## EXCERPT TO READ

*-*-*

This put fear in the Southerners who felt that if the Northerners controlled the Congress, they would force them to set free the slave labor that was the pillar to their economy. With no hope of nullification, secession remained the only option left for the South to help preserve their traditional rights.6
The Democratic Party was divided within itself; a division that helped Lincoln easily capture the presidency. Pro-slavery Northerners and almost all of the Southern states made up this party and regional differences made them disagree over the party’s candidature for the 1860 presidential nominations.
The Southerners did not approve the nomination of Stephen Douglas, a Northerner and they nominated a Southerner, John Breckinridge; a split indicating that the South felt independent enough to nominate their own candidate. This helped Lincoln into office because he had the full support of the Republicans. It was no secret to the Southerners that a split in the party would give Lincoln victory but it seems that they had an ulterior motive of seceding from the union of states and could have been looking for a war.7
Prominent economic differences existed between North and South by the second half of the 19th century. While the North was rapidly evolving into an individual and urban society, the south was stack to an agrarian and rural kind of society. The North attracted new immigrants from Europe and the Southern states in search of better employment in upcoming industries. While the North embraced the new era of industrial revolution, the cotton economy in the South was totally dependant on free slave labor and as a result of the migration was now stagnated under an already outdated system. But large plantation owners benefited from such a system and adamantly resisted any kind of change.8
Following Abraham Lincoln’s election, his predecessor Buchanan displayed a lack of interest regarding state matters and for the remaining four months, a period of inactivity characterized the Union. Such a situation of silence gave the Southern states a good opportunity to completely organize themselves. Lincoln therefore inherited a nation that was fractured and lacked a clear vision of Administration.9
Upon his election as president, Lincoln promised that the Union of States would no longer admit slave states and as a result the Southerners feared that they were losing power, losing their rights and that they would soon be outnumbered. To the Southerners, this was an indication that he was committed to an end to slavery which to them was a heritage, way of life and the economic base for their industry, agricultural production and commerce.

*-*-*

## DATA SUPPLIED
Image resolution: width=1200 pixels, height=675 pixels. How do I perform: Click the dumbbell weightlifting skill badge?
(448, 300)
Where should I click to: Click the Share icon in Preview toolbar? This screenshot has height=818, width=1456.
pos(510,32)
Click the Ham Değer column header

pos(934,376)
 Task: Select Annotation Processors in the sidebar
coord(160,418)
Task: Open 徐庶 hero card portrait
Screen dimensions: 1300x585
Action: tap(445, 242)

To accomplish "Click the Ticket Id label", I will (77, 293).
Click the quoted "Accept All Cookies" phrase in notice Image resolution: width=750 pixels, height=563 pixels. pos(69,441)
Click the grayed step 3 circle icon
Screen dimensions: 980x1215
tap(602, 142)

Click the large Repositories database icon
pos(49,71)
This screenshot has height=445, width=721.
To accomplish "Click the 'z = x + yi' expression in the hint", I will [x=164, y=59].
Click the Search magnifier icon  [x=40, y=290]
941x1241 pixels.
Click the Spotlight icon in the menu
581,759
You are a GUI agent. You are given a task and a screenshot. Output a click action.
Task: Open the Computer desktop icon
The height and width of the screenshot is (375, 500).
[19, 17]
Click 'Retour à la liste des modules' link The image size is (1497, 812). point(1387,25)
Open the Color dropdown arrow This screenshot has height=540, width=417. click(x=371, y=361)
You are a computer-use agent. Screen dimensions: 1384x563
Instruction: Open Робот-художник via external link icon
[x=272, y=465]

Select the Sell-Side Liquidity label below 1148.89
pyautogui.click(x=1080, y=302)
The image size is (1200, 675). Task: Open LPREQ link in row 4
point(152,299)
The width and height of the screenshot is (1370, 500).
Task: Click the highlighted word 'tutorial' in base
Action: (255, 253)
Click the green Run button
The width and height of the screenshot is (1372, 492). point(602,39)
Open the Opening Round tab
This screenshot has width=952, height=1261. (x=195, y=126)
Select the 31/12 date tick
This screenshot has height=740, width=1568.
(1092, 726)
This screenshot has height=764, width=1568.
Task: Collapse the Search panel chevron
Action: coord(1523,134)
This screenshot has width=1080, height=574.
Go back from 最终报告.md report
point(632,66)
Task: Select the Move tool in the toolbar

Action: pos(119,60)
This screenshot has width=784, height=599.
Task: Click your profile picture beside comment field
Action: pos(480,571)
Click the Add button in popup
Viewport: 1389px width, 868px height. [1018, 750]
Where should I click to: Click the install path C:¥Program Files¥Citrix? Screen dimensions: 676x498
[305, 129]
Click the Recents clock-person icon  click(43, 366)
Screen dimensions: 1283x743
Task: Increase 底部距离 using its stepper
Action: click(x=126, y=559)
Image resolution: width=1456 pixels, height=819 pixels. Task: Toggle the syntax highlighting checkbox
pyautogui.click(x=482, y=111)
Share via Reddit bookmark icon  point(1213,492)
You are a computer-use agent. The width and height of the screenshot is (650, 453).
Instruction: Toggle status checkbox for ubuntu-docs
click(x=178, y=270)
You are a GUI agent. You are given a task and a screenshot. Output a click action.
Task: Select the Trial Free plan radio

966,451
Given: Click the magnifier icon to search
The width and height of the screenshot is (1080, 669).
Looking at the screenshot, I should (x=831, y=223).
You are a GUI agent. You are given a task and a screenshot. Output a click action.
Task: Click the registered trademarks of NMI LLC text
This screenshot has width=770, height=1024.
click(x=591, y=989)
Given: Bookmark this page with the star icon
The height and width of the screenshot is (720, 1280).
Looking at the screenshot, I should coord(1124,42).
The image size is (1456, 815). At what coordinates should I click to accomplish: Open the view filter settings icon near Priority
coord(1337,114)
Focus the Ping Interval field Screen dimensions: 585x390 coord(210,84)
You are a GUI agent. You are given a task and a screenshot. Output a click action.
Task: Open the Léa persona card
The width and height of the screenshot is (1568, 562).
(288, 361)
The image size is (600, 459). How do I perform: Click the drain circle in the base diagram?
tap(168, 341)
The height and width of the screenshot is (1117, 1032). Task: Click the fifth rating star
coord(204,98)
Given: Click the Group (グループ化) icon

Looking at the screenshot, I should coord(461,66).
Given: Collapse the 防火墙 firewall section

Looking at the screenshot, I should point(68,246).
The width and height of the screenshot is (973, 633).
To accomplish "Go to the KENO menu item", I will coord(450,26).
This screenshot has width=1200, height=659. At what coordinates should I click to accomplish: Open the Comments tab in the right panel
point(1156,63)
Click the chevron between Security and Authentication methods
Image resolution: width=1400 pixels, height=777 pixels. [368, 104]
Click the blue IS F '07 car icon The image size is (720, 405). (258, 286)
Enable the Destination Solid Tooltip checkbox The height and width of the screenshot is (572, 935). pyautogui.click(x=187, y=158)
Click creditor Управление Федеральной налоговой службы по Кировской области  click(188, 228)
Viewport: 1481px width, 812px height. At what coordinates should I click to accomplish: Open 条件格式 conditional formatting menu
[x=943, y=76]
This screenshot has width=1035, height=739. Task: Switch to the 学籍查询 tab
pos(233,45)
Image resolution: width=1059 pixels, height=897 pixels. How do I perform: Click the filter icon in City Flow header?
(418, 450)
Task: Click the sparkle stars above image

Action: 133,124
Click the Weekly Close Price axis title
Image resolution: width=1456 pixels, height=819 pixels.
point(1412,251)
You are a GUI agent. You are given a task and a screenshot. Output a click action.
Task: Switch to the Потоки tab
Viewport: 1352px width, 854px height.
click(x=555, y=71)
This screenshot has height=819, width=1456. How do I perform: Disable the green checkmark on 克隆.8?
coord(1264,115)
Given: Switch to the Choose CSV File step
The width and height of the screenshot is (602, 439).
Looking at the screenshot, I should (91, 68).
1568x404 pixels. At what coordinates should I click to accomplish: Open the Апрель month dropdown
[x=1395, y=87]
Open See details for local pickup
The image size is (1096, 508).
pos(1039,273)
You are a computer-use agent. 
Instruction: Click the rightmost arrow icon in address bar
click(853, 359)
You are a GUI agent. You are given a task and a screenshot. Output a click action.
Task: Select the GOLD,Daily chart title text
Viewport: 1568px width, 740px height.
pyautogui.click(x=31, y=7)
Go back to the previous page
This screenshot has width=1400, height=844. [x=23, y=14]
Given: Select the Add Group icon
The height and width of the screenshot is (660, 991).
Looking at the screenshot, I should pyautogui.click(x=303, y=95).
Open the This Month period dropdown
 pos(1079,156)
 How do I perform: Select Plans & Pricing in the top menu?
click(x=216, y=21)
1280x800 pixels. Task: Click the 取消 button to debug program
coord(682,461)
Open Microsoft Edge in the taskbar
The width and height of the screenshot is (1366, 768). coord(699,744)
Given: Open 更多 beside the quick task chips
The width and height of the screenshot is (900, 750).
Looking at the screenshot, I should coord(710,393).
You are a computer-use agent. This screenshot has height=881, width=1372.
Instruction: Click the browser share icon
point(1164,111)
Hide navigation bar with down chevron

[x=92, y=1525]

*-*-*

## YOUR TASKS
1/ In the passage on the causes of secession, whom did the Southerners nominate for president instead of Stephen Douglas?
2/ Transcribe the part of the passage on the causes of secession starting at "This put fear" and ending at "1860 presidential nominations.".

## ANSWERS TO THE EXERCISE
1/ John Breckinridge

2/
This put fear in the Southerners who felt that if the Northerners controlled the Congress, they would force them to set free the slave labor that was the pillar to their economy. With no hope of nullification, secession remained the only option left for the South to help preserve their traditional rights.6
The Democratic Party was divided within itself; a division that helped Lincoln easily capture the presidency. Pro-slavery Northerners and almost all of the Southern states made up this party and regional differences made them disagree over the party’s candidature for the 1860 presidential nominations.